New study uses computer learning to provide quality control for genetic databases
DNA doesn't exist in a vacuum: even though every cell contains the entire genome of its host organism, they know how to differentiate, to become part of an eye, or a bone, or a leaf. These differences are related to each cell's transcriptome–the array of messenger RNA (mRNA) that describe which parts of the genome are expressed as they are translated into proteins.
A new study (DOI: 10.1111/tpj.13175) published in The Plant Journal helps to shed light on the transcriptomic differences between different tissues in Arabidopsis, an important model organism, by creating a standardized "atlas" that can automatically annotate samples to include lost metadata such as tissue type. By combining data from over 7000 samples and 200 labs, this work represents a way to leverage the increasing amounts of publically available 'omics data while improving quality control, to allow for large scale studies and data reuse.
"As more and more 'omics data are hosted in the public databases, it become increasingly difficult to leverage those data. One big obstacle is the lack of consistent metadata," says first author and Brookhaven National Laboratory research associate Fei He. "Our study shows that metadata might be detected based on the data itself, opening the door for automatic metadata re-annotation."
The study focuses on data from microarray analyses, an early high-throughput genetic analysis technique that remains in common use. Such data are often made publically available through tools such as the National Center for Biotechnology Information's Gene Expression Omnibus (GEO), which over time accumulates vast amounts of information from thousands of studies.
Though this abundance of data opens the door for large and inexpensive studies, there are often issues integrating multiple data sets. For example, University of Illinois bioengineer and Carl R. Woese Institute for Genomic Biology affiliate Sergei Maslov describes, "tissue type is a major metadata point for a sample. However, different researchers use different vocabularies to describe the same tissue, [… and] errors exist during the data submission process."

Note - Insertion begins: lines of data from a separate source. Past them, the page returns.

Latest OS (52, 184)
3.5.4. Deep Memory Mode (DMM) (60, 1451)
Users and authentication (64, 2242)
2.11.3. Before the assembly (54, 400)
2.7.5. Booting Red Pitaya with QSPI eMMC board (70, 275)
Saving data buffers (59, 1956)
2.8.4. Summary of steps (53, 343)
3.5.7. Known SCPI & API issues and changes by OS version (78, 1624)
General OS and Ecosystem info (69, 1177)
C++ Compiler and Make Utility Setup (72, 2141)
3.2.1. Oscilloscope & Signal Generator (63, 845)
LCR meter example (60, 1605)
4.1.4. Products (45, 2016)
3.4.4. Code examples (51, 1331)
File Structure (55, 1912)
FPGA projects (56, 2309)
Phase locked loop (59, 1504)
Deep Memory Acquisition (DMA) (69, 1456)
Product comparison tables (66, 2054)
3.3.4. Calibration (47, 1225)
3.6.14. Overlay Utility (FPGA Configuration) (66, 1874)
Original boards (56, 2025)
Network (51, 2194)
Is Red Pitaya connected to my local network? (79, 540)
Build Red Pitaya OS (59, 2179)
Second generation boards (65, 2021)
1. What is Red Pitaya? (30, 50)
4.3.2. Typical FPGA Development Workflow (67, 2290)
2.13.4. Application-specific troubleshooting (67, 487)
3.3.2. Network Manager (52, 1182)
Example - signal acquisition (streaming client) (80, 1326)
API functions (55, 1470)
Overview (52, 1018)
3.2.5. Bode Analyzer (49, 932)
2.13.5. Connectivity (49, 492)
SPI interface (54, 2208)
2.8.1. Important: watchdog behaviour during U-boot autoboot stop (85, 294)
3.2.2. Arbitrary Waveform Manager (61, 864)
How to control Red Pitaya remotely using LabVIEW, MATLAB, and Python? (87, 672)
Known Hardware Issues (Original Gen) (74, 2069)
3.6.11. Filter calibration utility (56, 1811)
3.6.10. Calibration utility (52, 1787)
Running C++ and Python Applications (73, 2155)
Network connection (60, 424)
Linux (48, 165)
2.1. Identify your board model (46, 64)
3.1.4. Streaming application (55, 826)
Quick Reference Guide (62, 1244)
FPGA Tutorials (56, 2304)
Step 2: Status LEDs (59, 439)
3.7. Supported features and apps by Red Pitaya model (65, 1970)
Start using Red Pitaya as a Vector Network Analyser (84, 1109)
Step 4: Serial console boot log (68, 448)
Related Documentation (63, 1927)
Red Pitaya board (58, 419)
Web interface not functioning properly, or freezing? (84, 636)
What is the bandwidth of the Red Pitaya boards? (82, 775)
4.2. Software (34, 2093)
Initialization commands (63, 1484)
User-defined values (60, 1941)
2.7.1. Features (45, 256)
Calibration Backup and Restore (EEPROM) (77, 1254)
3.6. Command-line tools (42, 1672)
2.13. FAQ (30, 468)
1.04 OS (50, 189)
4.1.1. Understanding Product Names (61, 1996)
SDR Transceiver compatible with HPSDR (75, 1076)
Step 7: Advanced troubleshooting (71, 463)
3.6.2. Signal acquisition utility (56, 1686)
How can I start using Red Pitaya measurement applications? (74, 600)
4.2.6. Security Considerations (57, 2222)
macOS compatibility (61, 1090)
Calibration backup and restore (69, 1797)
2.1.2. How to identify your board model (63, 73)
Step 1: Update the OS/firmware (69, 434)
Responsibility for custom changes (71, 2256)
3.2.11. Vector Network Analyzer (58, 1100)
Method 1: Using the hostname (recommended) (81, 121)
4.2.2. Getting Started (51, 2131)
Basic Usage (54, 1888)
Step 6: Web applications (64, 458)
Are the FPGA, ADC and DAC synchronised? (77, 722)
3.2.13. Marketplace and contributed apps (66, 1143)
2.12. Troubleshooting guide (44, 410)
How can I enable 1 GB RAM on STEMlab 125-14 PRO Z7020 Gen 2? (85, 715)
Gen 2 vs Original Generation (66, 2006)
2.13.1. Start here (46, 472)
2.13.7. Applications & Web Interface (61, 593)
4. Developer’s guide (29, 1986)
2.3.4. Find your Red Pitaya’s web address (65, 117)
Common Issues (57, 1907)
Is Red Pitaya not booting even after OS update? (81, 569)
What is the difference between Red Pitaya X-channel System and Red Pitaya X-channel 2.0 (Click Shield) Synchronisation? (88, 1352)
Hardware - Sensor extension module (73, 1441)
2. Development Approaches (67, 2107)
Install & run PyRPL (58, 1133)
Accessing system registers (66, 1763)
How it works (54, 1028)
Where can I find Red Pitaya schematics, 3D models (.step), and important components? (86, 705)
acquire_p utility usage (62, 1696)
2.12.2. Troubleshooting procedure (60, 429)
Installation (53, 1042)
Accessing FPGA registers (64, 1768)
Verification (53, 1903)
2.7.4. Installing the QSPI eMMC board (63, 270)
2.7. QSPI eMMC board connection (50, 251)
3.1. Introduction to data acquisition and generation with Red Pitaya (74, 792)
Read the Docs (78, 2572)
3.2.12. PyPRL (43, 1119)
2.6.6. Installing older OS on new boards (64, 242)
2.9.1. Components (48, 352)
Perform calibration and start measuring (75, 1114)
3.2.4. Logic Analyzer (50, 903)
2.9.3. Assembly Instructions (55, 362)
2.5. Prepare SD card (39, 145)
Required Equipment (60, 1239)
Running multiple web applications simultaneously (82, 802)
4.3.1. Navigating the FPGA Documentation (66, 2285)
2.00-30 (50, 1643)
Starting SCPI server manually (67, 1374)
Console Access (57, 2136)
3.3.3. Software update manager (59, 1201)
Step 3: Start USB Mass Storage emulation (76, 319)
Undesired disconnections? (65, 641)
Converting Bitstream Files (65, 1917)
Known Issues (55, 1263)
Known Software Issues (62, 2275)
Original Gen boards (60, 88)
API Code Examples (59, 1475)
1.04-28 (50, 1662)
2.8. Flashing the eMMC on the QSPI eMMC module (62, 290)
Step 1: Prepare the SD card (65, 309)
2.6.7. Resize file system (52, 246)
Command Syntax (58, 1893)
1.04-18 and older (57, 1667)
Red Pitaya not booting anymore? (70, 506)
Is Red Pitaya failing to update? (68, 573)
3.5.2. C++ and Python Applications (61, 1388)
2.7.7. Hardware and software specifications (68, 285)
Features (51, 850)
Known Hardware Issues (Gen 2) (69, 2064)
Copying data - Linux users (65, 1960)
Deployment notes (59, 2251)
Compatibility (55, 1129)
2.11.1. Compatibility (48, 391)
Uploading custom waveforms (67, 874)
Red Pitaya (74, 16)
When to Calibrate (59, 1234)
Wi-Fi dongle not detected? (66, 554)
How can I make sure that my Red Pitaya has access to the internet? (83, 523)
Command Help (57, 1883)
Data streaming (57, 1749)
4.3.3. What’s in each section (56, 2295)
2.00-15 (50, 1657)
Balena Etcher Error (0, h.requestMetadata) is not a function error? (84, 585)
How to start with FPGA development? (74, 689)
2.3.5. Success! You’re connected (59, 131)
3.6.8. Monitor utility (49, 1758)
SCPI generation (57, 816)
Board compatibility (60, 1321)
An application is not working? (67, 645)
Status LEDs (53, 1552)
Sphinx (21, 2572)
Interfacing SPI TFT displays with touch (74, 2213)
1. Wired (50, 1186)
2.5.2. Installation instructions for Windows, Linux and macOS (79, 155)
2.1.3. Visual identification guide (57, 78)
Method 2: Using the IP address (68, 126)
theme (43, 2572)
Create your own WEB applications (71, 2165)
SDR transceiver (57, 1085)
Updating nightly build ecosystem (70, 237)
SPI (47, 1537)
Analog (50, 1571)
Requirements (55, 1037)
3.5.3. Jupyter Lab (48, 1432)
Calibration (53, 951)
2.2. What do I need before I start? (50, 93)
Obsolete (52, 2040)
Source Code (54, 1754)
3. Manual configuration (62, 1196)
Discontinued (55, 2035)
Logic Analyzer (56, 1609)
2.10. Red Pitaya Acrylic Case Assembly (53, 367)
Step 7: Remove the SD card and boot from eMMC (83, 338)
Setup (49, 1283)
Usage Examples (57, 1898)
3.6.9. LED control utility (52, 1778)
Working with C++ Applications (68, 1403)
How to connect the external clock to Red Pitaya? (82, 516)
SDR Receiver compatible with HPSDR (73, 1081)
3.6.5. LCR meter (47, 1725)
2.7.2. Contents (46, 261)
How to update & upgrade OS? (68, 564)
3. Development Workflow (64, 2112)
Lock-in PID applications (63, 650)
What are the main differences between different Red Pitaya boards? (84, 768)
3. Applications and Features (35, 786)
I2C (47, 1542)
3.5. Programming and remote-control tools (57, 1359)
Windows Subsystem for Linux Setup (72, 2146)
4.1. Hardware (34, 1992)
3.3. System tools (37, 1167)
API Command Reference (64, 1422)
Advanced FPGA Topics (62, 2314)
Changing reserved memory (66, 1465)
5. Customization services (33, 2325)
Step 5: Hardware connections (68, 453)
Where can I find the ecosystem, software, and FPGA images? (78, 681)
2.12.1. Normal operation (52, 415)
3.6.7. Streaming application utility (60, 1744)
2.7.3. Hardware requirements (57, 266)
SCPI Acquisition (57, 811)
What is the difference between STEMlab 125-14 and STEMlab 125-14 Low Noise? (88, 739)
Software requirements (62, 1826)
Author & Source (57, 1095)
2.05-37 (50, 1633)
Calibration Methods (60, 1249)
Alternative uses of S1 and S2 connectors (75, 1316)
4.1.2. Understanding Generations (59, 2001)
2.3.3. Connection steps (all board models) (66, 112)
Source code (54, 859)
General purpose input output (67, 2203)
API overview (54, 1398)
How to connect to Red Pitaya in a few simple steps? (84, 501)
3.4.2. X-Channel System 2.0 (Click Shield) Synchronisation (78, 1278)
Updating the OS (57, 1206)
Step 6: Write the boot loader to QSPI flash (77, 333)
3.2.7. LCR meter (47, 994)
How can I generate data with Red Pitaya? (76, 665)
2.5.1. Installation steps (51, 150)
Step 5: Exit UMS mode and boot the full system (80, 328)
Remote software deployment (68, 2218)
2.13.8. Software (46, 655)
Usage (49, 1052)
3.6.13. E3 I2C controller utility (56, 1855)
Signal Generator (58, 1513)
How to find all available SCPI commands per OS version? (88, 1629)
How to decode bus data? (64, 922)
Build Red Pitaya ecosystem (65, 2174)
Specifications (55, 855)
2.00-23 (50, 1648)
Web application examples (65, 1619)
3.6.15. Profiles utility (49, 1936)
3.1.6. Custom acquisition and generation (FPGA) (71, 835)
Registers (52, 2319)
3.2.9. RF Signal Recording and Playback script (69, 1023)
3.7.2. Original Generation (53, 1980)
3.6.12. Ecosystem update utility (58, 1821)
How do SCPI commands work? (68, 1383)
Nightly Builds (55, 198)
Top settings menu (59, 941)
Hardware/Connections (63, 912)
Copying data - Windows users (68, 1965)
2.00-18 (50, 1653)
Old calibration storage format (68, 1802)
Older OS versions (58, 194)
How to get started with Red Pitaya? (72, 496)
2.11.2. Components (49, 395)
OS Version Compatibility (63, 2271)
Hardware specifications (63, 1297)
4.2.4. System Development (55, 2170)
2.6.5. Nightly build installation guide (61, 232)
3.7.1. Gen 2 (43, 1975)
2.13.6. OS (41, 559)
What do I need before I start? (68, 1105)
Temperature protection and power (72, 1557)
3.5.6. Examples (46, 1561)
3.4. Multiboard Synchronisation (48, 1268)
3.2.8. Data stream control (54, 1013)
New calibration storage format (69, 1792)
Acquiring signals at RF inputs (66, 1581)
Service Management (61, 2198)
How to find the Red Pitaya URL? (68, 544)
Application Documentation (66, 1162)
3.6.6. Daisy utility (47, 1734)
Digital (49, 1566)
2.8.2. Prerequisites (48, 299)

Because the sheer amount of data precludes manual correction or quality control, Maslov, He and collaborators were inspired to create an automated solution that could deduce metadata from the expression profiles themselves by identifying similarities between tissue types. Their findings suggest that expression profiles remain remarkably similar between samples of the same tissue type, even when taken from plants grown under very different conditions.
By identifying the most similar samples with tissue types already annotated, researchers were able to teach their algorithm to identify other samples of the same type with an excellent degree of accuracy. The team generated over 10,000 entries of metadata, and was even able to correct some mistaken annotation in another lab's study by confirming with the original author. The end result is a massive "atlas" of well-annotated data that can be used for future studies.
"Our ultimate goal is to provide cloud-based computer infrastructure for the study of energy/agriculture related plants, such as poplar and maize," says Maslov. "If our strategies have been successfully applied on Arabidopsis, they can be applied on other species as well."
Meanwhile, adds He, their integrated Arabidopsis atlas is itself an important contribution to plant genetics. "It can be used for constructing coexpression networks, one of the popular methods to leverage transcriptome data for annotation of gene function. We hope it will become a gold standard dataset in many applications."